# TASKS AND EXERCISES
1. In the Java field-initialization thread, what value does the Penguin constructor assign to the flight field?
2. Pick up the Java field-initialization thread right after its last sentence and write the rest of the answer.

EJS
EJS

Reputation: 1071

Should I keep field initialization in the declaration of a superclass when subclasses initialize in the constructor?

Based on the answers from this question, given that I have a class with fields initialized on the declaration, what should I do when I extend that class and need the subclass to have a different default value?

Should I assign the new default value in the constructor of the subclass and keep the assignment in the declaration for the superclass?:

public class Bird {
    private boolean flight = true;
}

public class Penguin extends Bird {
    public Penguin() {
        flight = false;
    }
}

Or should I refactor so that both classes initialize fields in the constructor?

From the answers in this question it looks like there are no significant technical differences, so this is a question about semantics.

Upvotes: 2

Views: 77

Answers (2)

Joop Eggen
Joop Eggen

Reputation: 109547

First the differences between the two cases.

# DATA
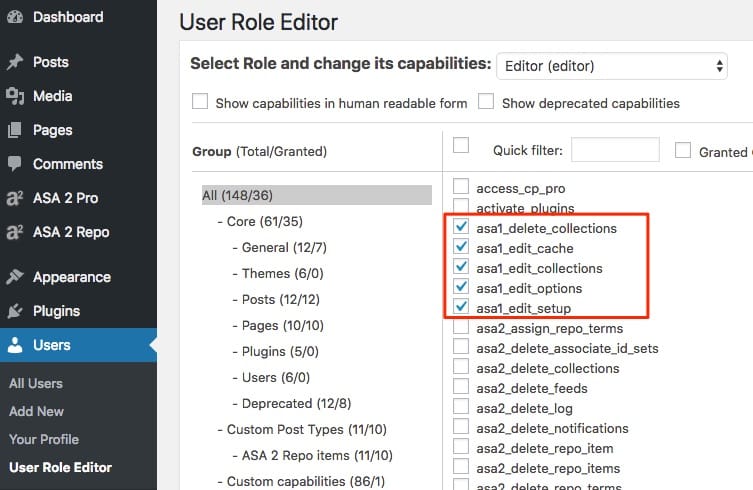Toggle Show deprecated capabilities checkbox
This screenshot has height=490, width=753.
click(486, 102)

# FINAL RESULTS
1. false

2.
For an immutable property (the most restrictive - nice - case):

public class Bird {
    public final boolean flight;

    public Bird() {
        this(true);
    }

    protected Bird(boolean flight) {
        this.flight = flight();
    }
}

public class Penguin extends Bird {
    public Penguin() {
        super(false);
    }
}

For a more liberal, dynamic usage:

public class Bird {
    protected boolean flight = true;
    public boolean hasFligth() {
        return flight;
    }
}

public class Penguin extends Bird {
    public Penguin() {
        flight = false;
    }
}

However flight might be considered not a property on every individual Bird / Penguin object: it is a property of the class (Penguin, Ostrich, ...). A kind of strategy pattern, or:

Map<Class<Bird>, Boolean>
Set<Class<Bird>> // better

Situated at the other side, in a class Flight.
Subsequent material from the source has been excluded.